[THE RECORDS]
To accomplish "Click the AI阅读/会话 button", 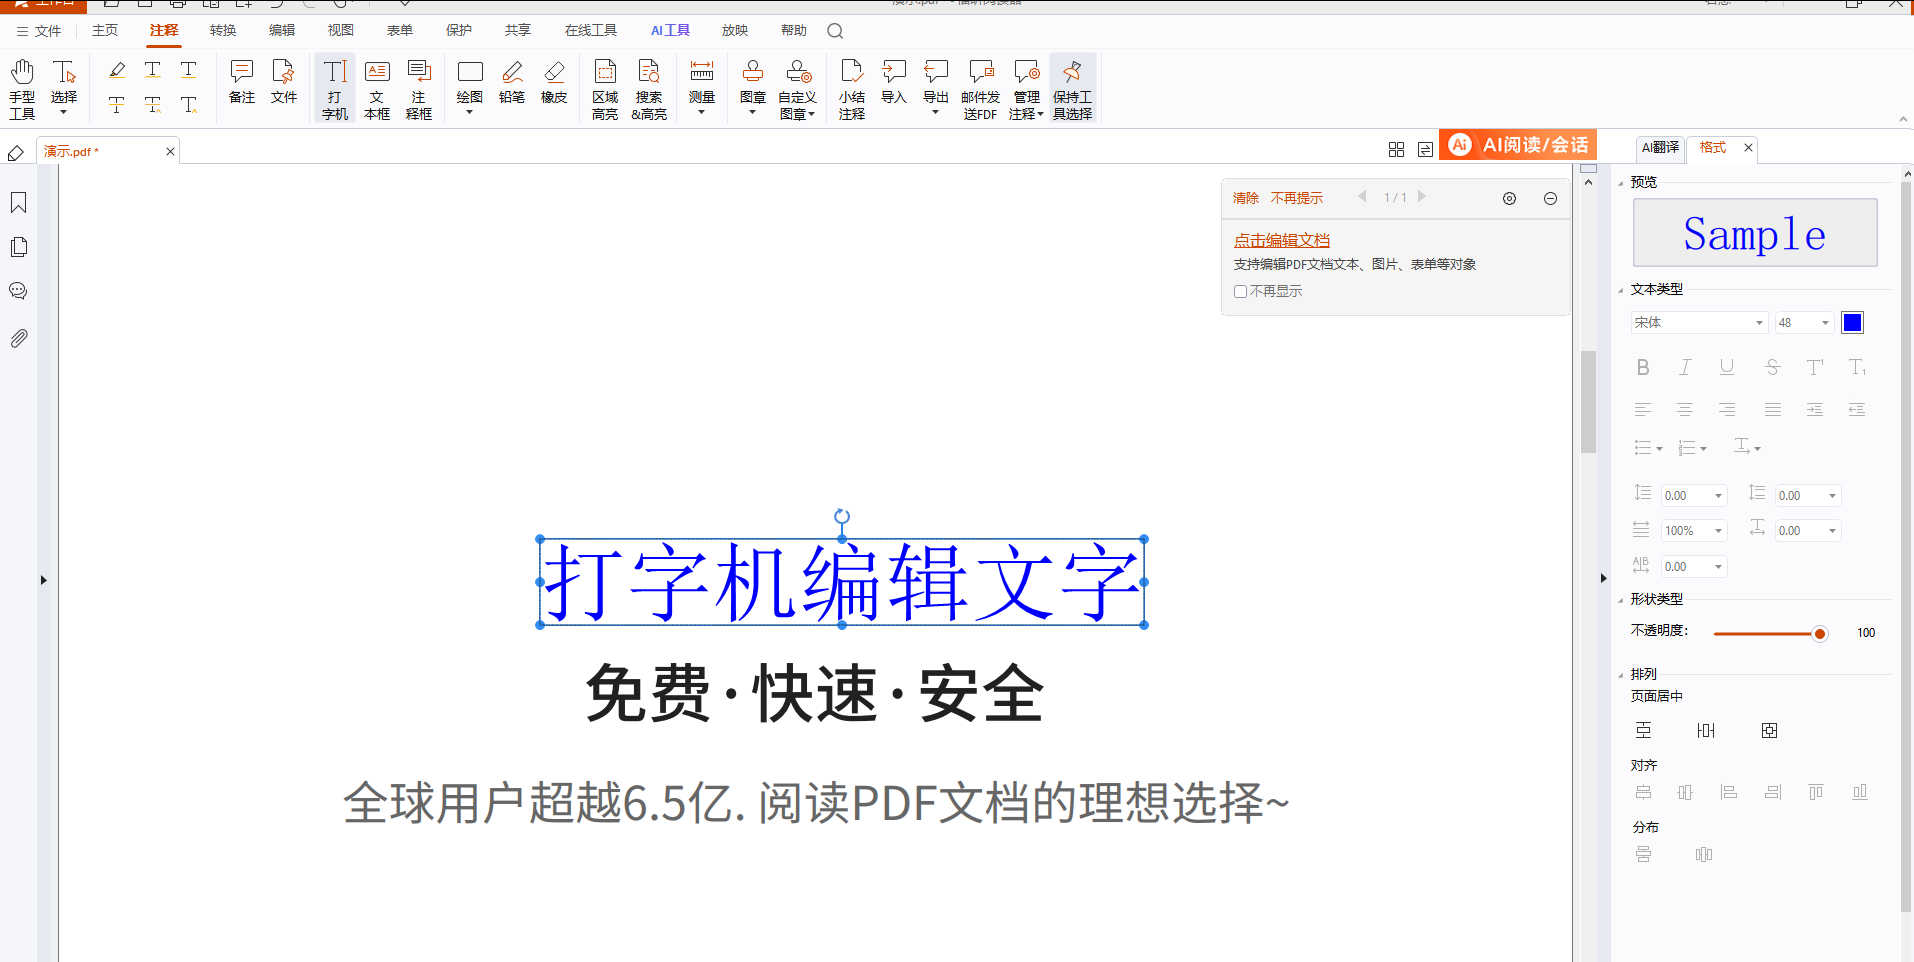I will coord(1518,145).
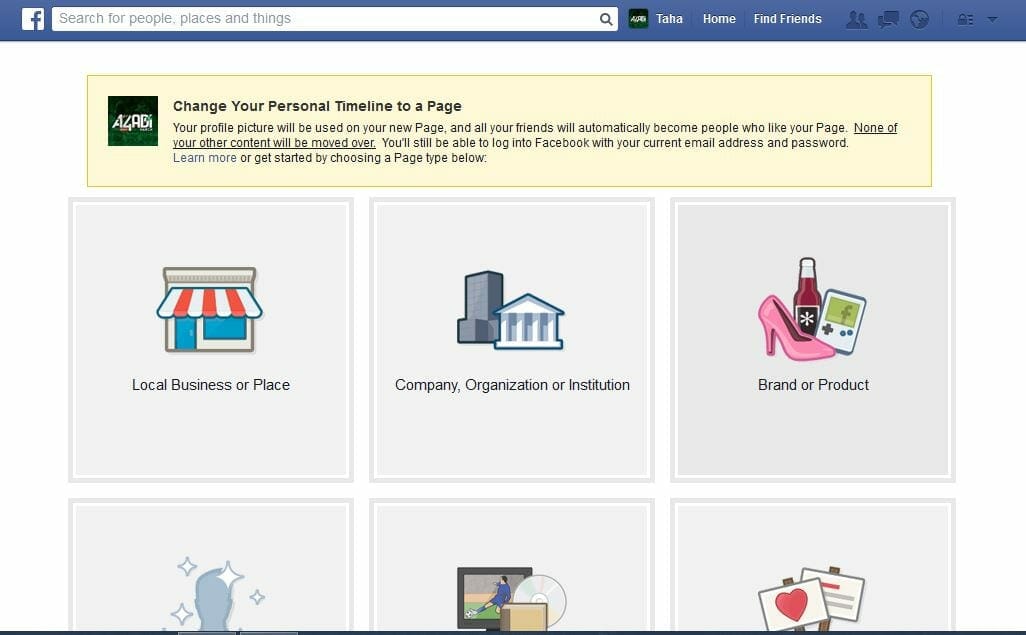Select the Company, Organization or Institution tile
Image resolution: width=1026 pixels, height=635 pixels.
(x=511, y=340)
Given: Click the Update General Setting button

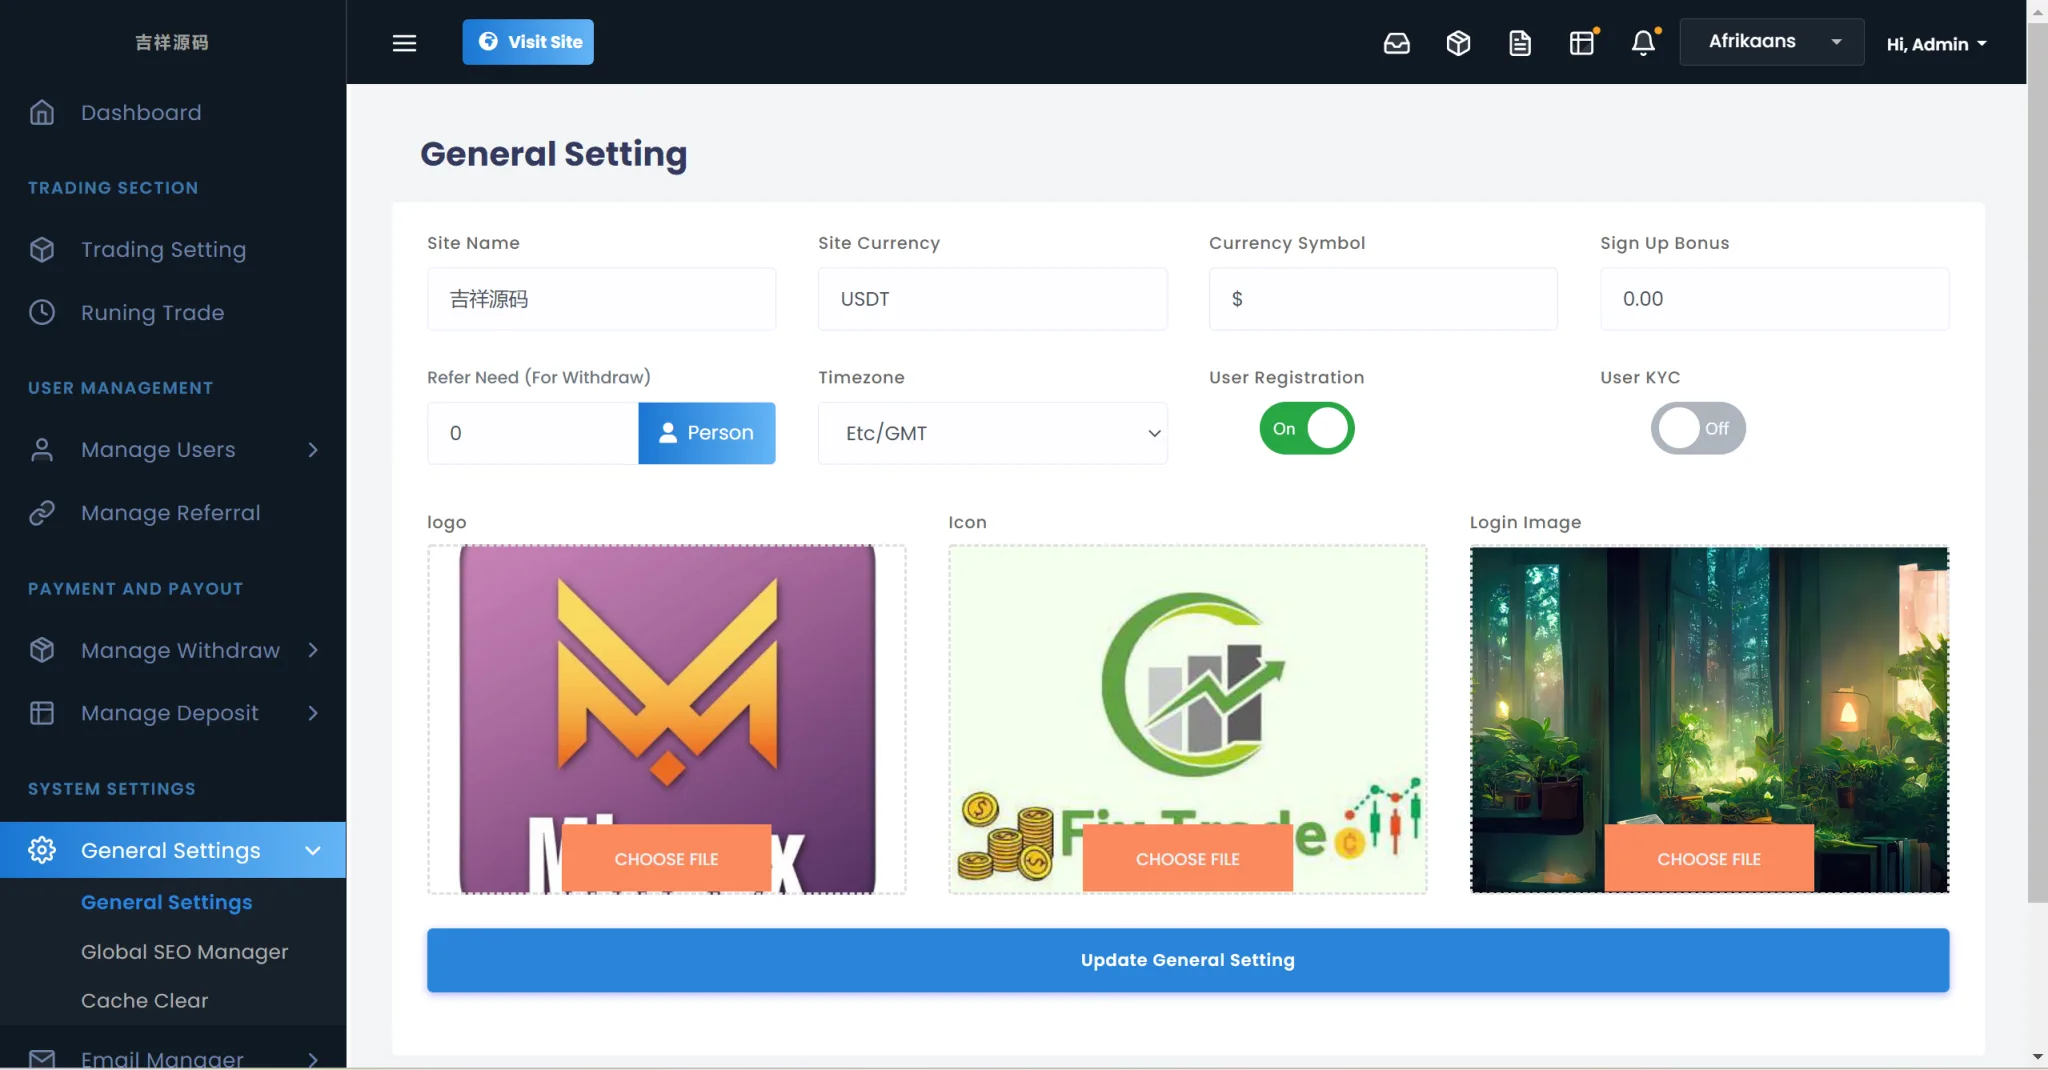Looking at the screenshot, I should (x=1187, y=960).
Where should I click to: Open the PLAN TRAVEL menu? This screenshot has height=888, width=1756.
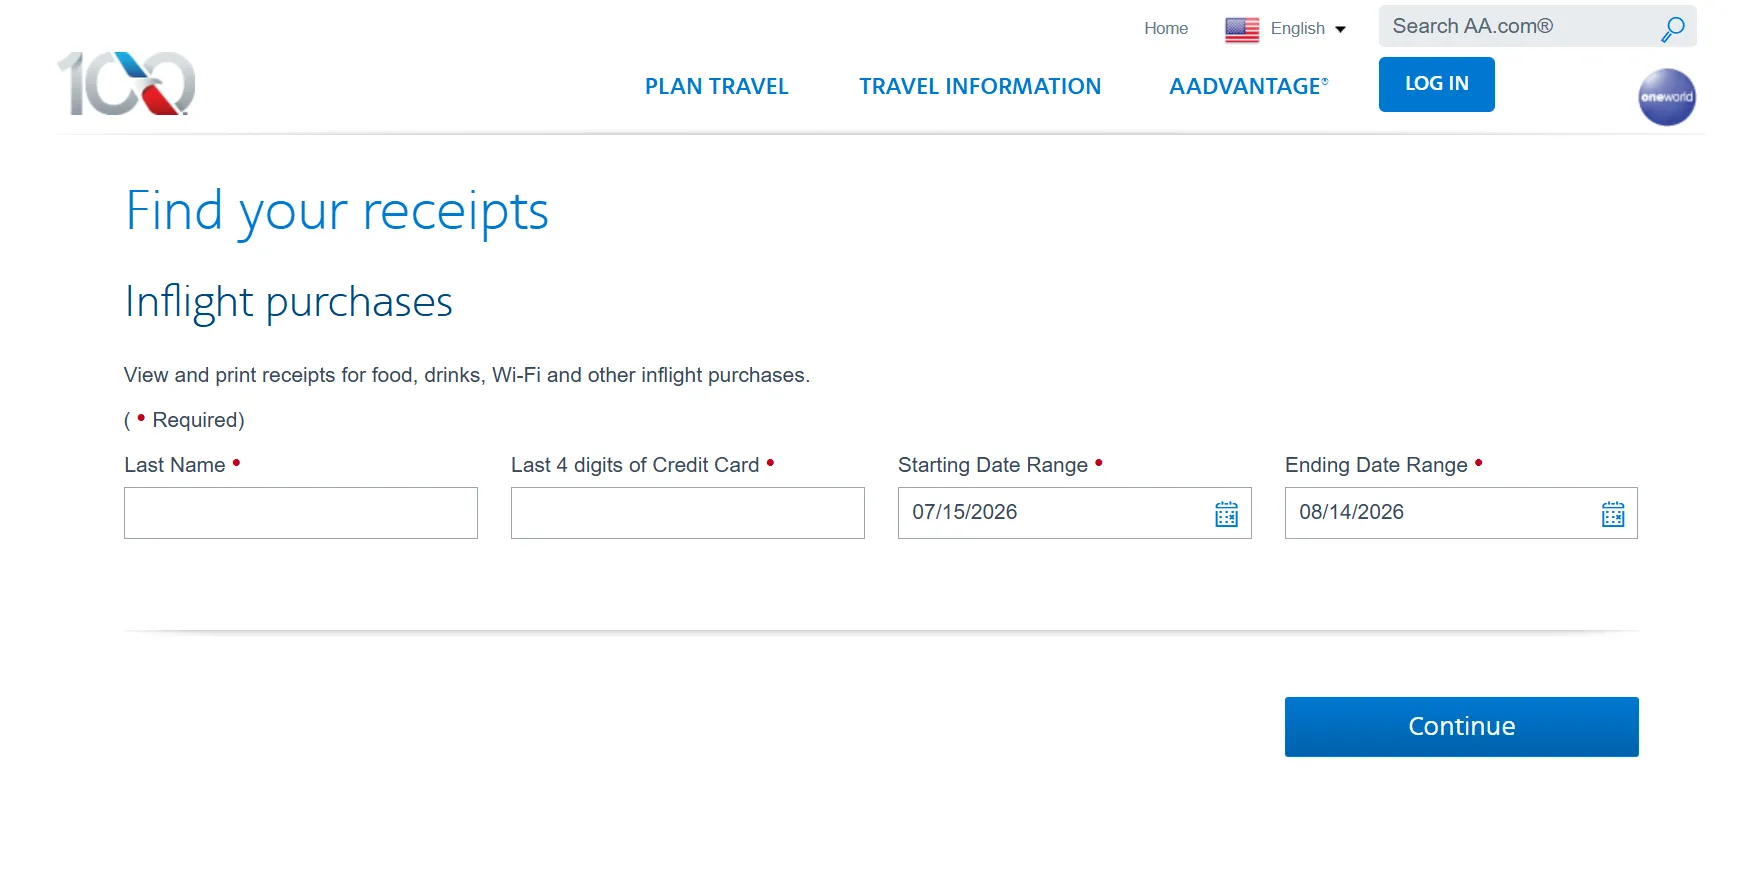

[PROBLEM] Transcribe exactly the lines from the one with "Given: Click the" to the last line of the records, both included, so that no picture appears in the copy.

[FINISHED TASK]
Given: Click the Update General Setting button

Looking at the screenshot, I should (x=1187, y=960).
Where should I click to: Open the PLAN TRAVEL menu? This screenshot has height=888, width=1756.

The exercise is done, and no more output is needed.